Como o sistema MultiAir funciona? Em vez de uma interação 100% mecânica entre o comando e as válvulas, no MultiAir os cames do comando de válvulas de admissão (1) interagem com um sistema eletrohidráulico – basicamente uma câmara (2) que pode aumentar ou reduzir a sua pressão por meio de uma solenoide (3) e, com isso, variar o levante e a duração das válvulas de admissão (4) de forma quase infinita. Esse controle acontece a cada ciclo de combustão, então é algo muito veloz e preciso. É como se fosse um VTEC com muitos esteroides.

De todos os motores downsized disponíveis na indústria brasileira hoje, é bem possível que a FCA chegue ao melhor controle da razão de compressão dinâmica e que tenha o motor a combustão com a maior quantidade de recursos para se explorar ao máximo o etanol. É um fato que eles serão os últimos a chegar na festa, especialmente no Brasil. E outro fato é que a concorrência não está parada: lá fora, a Volkswagen já utiliza a nova geração dos motores TSi e é bastante plausível que ela chegue por aqui. Trata-se do 1.5 TSi Evo, que incorpora turbina de geometria variável, desativação temporária de cilindros – mas que opera em ciclo Miller de forma permanente por não ter sistema similar ao Multiair no acionamento das válvulas, o que é uma desvantagem em regimes de carga média e plena.
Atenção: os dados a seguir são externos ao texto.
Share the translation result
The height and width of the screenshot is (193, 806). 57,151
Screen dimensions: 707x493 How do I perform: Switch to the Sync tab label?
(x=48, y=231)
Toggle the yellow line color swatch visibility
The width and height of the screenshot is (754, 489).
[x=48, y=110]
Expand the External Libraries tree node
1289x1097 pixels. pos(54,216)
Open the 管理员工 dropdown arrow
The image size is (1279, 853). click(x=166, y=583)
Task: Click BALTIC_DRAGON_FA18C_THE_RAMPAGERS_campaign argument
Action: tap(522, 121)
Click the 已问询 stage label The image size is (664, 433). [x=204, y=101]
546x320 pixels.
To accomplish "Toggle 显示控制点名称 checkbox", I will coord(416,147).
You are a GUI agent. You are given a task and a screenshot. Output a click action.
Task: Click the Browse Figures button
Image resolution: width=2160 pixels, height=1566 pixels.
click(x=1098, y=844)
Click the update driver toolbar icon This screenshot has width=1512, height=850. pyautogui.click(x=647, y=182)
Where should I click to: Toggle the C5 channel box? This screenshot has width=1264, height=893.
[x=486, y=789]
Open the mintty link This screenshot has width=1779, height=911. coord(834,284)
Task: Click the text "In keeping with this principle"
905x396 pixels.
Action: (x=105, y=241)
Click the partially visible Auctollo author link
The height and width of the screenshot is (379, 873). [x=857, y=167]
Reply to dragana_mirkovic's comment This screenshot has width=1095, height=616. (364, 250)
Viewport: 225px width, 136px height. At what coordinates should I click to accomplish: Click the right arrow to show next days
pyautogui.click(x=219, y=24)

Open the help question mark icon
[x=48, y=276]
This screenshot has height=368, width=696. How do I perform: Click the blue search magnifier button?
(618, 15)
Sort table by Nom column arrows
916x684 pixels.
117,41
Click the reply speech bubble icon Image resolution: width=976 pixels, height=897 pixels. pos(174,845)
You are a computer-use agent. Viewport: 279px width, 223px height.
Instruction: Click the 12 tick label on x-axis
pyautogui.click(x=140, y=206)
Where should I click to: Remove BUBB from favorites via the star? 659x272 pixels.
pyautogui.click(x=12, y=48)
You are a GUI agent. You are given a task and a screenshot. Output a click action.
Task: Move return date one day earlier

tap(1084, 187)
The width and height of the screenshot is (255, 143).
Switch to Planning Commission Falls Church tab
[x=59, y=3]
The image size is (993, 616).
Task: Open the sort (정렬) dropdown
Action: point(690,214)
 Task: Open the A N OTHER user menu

E esta tecnologia é patenteada e a Fiat Powertrain Technologies não exatamente está a distribuindo por aí como canapés: a única empresa fora do grupo que utiliza este recurso é o motor Ingenium 4 cilindros, da Jaguar-Land Rover.

Obviamente é cedo para dizer que o TSi foi derrotado: apenas os testes empíricos e questões de custo de manutenção e durabilidade irão poder apontar. A única certeza: a briga vai ser muito boa e é bacana ver a Fiat de volta aos dias dos motores turbinados, como a tradição manda.